## Aim of the task
In the data, extract each line that holds the string "agent".

## Available data

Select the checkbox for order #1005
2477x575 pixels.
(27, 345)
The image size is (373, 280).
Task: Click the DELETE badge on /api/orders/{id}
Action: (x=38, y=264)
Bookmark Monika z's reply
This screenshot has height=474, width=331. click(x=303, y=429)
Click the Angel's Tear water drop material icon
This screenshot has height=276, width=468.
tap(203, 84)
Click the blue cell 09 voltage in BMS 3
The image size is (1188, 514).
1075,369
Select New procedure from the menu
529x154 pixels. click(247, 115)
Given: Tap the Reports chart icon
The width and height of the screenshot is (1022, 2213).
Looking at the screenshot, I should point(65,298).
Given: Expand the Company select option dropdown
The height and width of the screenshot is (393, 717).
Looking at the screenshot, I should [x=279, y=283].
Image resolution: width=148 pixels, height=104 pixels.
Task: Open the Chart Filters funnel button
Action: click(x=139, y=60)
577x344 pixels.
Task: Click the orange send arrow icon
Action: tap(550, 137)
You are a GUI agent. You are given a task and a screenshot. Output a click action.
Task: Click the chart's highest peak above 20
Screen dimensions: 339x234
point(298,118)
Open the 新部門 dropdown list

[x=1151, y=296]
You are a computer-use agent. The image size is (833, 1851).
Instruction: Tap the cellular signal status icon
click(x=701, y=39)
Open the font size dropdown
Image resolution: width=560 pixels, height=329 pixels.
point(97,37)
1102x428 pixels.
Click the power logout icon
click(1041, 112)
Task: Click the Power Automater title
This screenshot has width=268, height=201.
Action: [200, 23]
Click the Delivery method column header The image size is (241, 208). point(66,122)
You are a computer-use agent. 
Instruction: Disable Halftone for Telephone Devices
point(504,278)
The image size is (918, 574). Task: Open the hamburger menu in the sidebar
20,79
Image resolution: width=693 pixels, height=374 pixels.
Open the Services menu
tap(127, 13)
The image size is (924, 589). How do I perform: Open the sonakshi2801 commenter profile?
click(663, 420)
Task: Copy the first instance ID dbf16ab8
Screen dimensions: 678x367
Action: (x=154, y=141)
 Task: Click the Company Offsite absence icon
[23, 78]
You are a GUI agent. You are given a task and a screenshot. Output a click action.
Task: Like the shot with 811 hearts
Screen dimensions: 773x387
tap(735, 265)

## Finished task
You are a GUI agent. You are given a task and a screenshot. Output a click action.
You are a computer-use agent. The image size is (833, 1851).
You are a computer-use agent. 
You are a GUI agent. You are given a task and a screenshot. Output a click action.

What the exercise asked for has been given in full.